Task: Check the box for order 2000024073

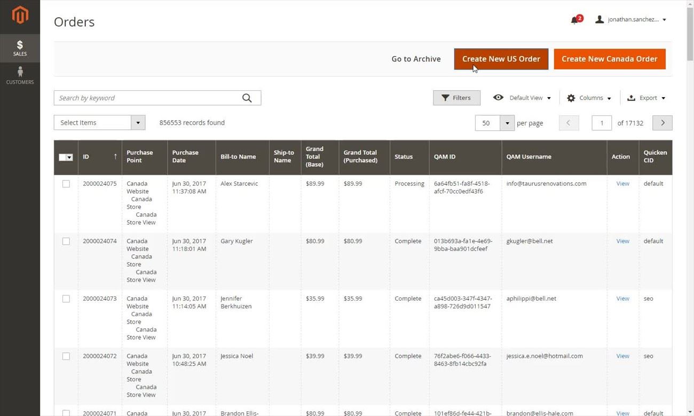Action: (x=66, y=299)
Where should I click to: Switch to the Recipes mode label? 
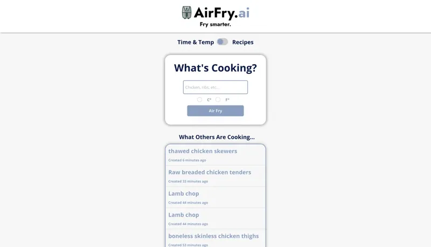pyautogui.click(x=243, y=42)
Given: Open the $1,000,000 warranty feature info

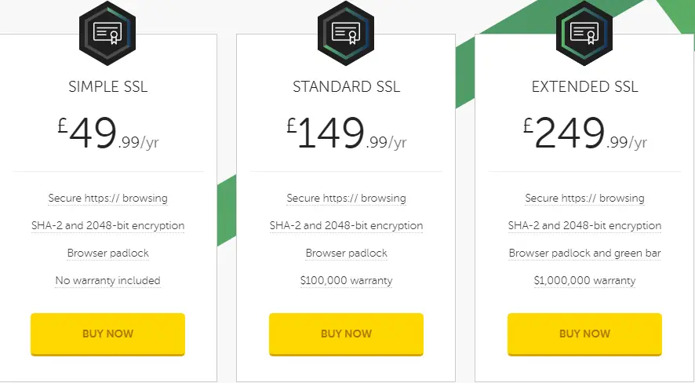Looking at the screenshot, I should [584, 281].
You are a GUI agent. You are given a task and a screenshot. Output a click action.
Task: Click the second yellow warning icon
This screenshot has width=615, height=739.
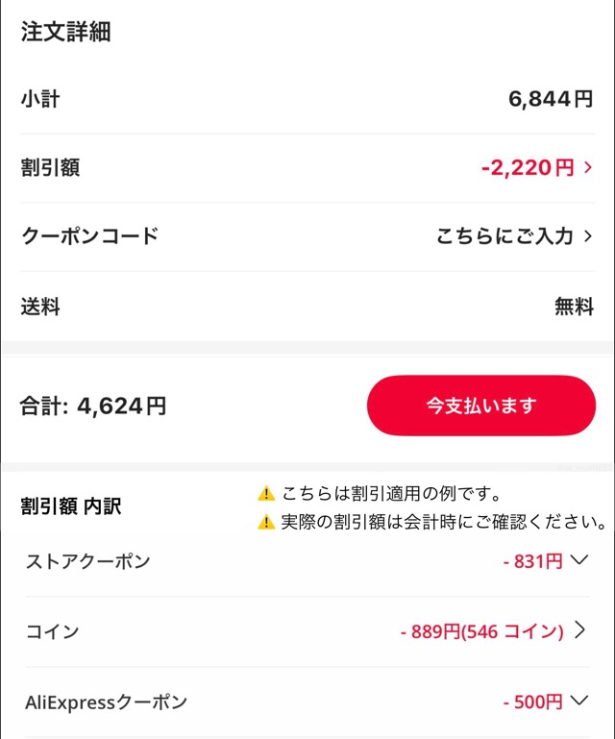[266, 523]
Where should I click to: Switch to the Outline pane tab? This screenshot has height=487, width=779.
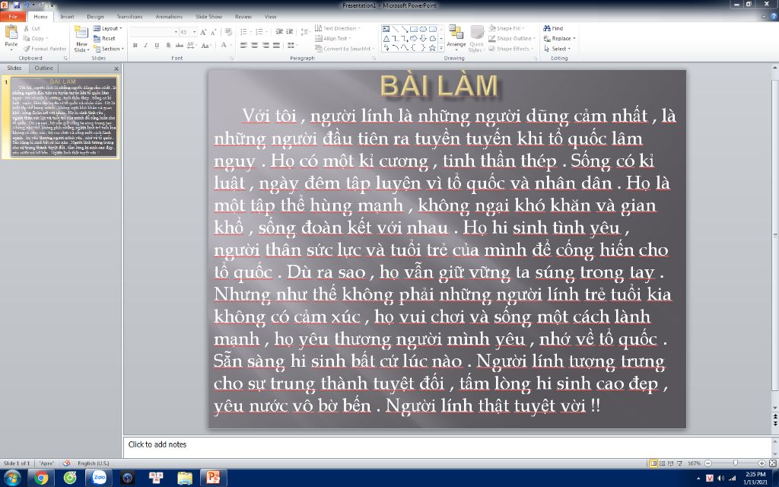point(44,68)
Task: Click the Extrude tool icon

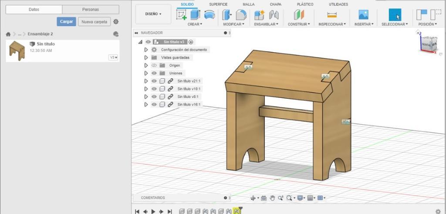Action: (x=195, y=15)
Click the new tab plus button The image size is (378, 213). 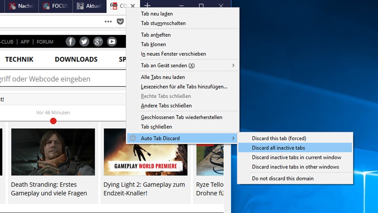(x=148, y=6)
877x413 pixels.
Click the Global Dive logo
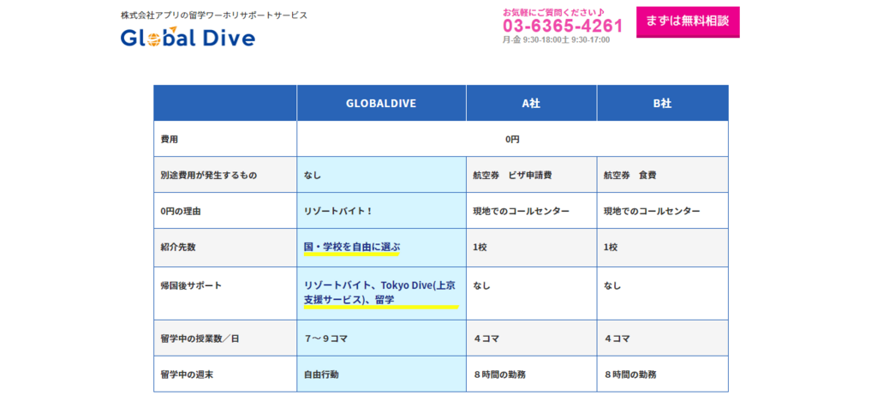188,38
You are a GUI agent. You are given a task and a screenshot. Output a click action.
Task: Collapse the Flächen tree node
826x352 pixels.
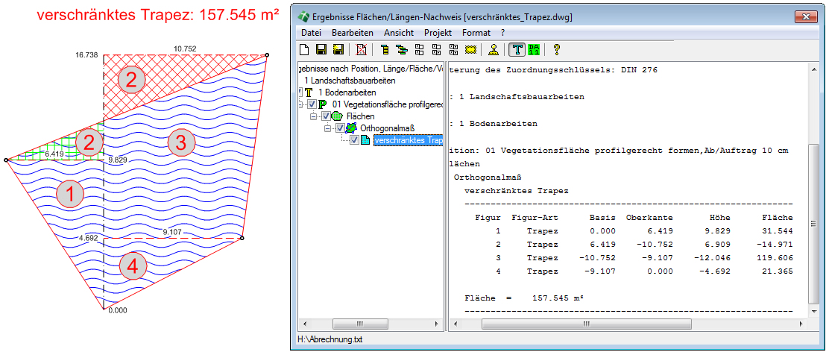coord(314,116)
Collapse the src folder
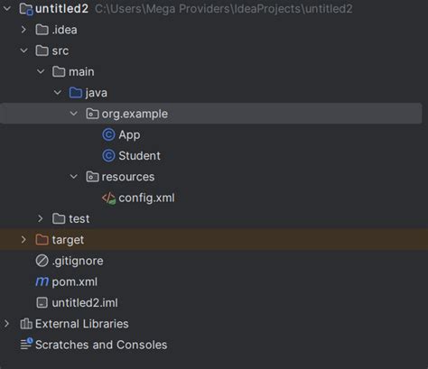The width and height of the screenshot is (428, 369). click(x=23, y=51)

[Task]
The answer must consist solely of the lines from the line containing "Task: Collapse the Flächen tree node" to the end of the data, reproduced exactly, with every picture left out.

[Your solution]
Task: Collapse the Flächen tree node
826x352 pixels.
coord(314,116)
Collapse the src folder
The width and height of the screenshot is (428, 369). click(x=23, y=51)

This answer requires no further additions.